O Supremo Tribunal Federal (STF) iniciou nesta quinta-feira (5) o julgamento da Arguição de Descumprimento de Preceito Fundamental 1106, que questiona dispositivos da chamada Lei nº 6.729 de 1979 — conhecida como Lei Ferrari, responsável por regulamentar as relações comerciais entre fabricantes e concessionárias de veículos no Brasil.
Após a leitura do relatório pelo ministro Edson Fachin e as sustentações orais das entidades admitidas como amici curiae, o julgamento foi suspenso e deverá ser retomado em data ainda a ser definida.
Questionamento da PGR
A ação foi proposta pela Procuradoria-Geral da República (PGR), que sustenta que determinadas regras da Lei Ferrari violam princípios constitucionais da livre concorrência e da defesa do consumidor.
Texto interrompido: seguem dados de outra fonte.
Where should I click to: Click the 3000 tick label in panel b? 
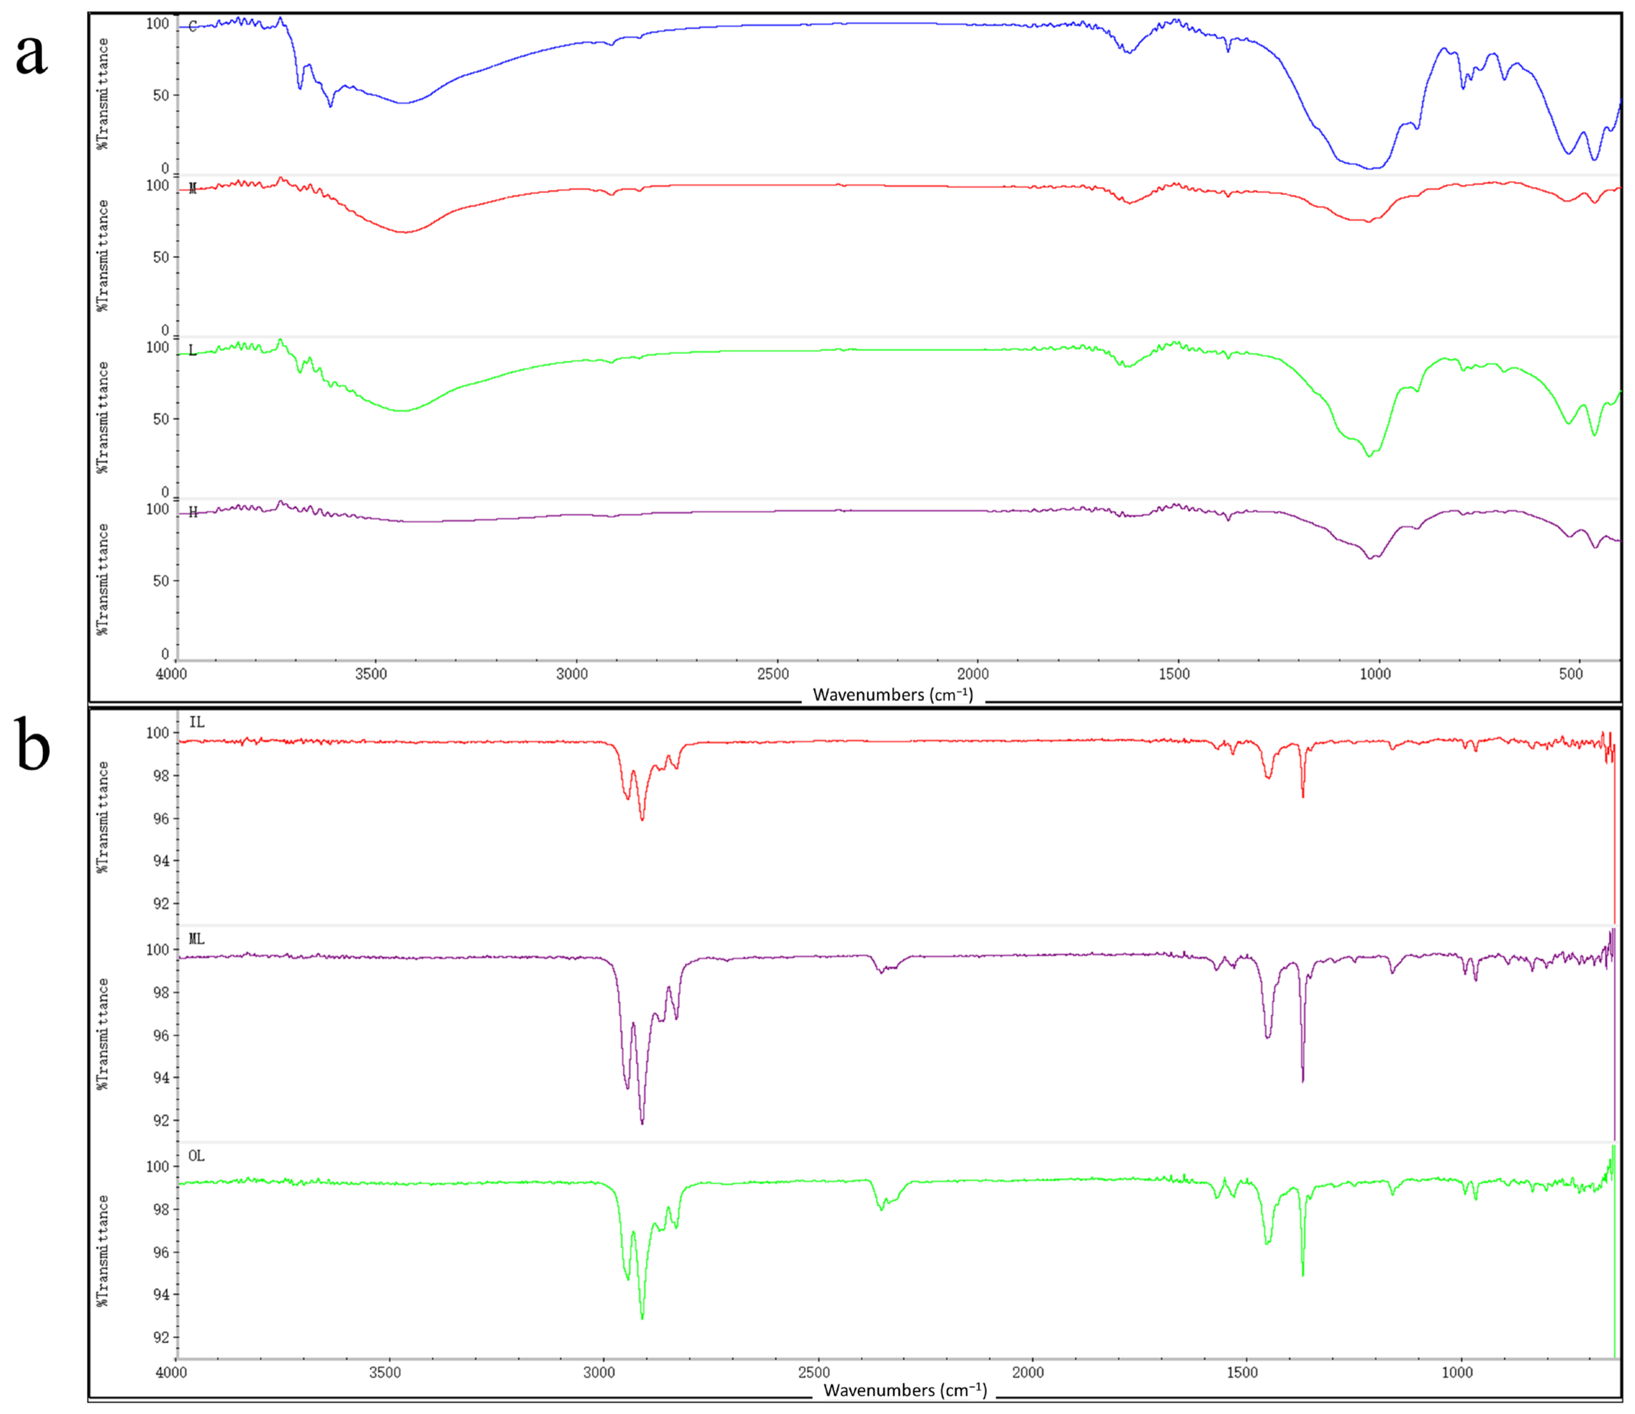tap(600, 1372)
Entre os pontos questionados estão a possibilidade de cláusulas de exclusividade entre montadoras e concessionárias e a previsão de limitação territorial para comercialização de veículos. Para a PGR, essas regras configurariam intervenção indevida do Estado na atividade econômica.
Defesa da legislação
Durante as sustentações orais, representantes de entidades do setor automotivo defenderam a constitucionalidade da norma.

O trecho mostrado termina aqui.